**Source document:**
□ □ □ □


    3. Configure OpenClaw to Use the Local Model

    3.1 Tunnel Connection

    Ollama listens on 127.0.0.1:11434 by default, so we need to set up an SSH tunnel to the OpenClaw virtual machine. Run the command in Windows:

    bash
    ssh -i ~\.ssh\id_openclaw -p 2222 -N -R 11434:127.0.0.1:11434 openclaw@localhost

    3.2 Update the Configuration

    Modify the openclaw.json configuration. The main changes are as follows:

    json
    {
      "agents": {
        "defaults": {
          "model": {
            "primary": "host_ollama/gemma4:e4b",
            "fallbacks": []
          },
          "models": {}
        }
      }
    }
    {
      "workspace": "/home/openclaw/.openclaw/workspace",
      "compaction": {
        "mode": "safeguard",
        "reserveTokensFloor": 20000
      },
      "maxConcurrent": 4,
      "subagents": {
        "maxConcurrent": 8
      }
    }
    "models": {
      "mode": "merge",
      "providers": {
        "host_ollama": {
          "baseUrl": "http://127.0.0.1:11434/v1",
          "apiKey": "ollama",
          "api": "openai-responses",
          "models": [
            {
              "id": "gemma4:e4b",
              "name": "Gemma 4 e4B (Host)",
              "api": "openai-responses",
              "input": [
                "text"
              ],
              "reasoning": false,
              "cost": {
                "input": 0,
                "output": 0,
                "cacheRead": 0,
                "cacheWrite": 0
              },
              "contextWindow": 32768,
              "maxTokens": 8192
            }
          ]
        }
      }
    }

    After making changes, restart the OpenClaw gateway for the configuration to take effect:

    bash
    openclaw gateway restart

    After restarting the OpenClaw Gateway, the local LLM model should be ready for normal use on OpenClaw.

□ □ □ □

**Data items:**
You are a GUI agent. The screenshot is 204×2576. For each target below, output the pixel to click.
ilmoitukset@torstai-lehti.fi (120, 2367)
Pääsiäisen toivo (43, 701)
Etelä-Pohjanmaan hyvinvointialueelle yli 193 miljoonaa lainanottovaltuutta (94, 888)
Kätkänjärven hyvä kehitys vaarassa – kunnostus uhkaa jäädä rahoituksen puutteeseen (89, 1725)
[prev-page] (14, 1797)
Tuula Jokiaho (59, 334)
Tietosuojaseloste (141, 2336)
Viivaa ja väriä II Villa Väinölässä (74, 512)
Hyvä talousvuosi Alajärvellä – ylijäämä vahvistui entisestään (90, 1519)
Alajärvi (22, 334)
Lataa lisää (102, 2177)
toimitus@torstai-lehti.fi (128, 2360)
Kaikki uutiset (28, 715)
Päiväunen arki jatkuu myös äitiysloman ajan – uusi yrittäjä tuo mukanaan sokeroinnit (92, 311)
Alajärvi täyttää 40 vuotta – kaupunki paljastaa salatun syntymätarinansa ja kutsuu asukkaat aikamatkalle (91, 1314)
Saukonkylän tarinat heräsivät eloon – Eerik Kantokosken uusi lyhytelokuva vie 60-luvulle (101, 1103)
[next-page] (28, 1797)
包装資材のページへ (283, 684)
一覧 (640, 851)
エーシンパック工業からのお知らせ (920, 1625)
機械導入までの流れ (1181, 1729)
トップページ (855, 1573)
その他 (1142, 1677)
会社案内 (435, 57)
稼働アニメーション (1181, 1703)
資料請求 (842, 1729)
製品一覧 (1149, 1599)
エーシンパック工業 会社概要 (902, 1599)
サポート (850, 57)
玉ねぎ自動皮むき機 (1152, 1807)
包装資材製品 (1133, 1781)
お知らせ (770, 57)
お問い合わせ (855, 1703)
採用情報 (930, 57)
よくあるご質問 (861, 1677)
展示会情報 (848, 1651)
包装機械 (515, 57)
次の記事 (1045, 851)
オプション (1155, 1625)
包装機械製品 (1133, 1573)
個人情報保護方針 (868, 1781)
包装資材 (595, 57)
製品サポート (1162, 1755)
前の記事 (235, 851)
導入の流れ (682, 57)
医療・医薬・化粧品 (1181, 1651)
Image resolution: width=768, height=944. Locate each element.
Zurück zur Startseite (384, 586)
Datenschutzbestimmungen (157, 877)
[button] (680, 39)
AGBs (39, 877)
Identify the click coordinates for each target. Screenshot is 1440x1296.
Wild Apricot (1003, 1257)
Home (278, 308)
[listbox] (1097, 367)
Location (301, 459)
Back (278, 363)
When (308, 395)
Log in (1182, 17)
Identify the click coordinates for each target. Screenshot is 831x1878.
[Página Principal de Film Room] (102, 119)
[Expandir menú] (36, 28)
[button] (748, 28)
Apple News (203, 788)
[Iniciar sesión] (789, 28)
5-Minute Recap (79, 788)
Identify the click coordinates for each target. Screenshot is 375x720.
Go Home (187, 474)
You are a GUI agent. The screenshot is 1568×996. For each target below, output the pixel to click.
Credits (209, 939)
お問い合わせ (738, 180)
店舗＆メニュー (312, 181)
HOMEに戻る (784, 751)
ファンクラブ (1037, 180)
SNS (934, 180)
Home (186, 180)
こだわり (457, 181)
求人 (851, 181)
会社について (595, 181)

□ □ □ □

**Your tasks:**
(1) According to the OpenClaw setup guide, what value is set as the primary model in openclaw.json?
(2) Please explain why the OpenClaw setup guide has you set up an SSH tunnel to the OpenClaw virtual machine.

**Task-by-task solutions:**
(1) "host_ollama/gemma4:e4b"

(2) By default, Ollama listens only on 127.0.0.1:11434. An SSH tunnel run from Windows is therefore needed to connect that port to the OpenClaw virtual machine.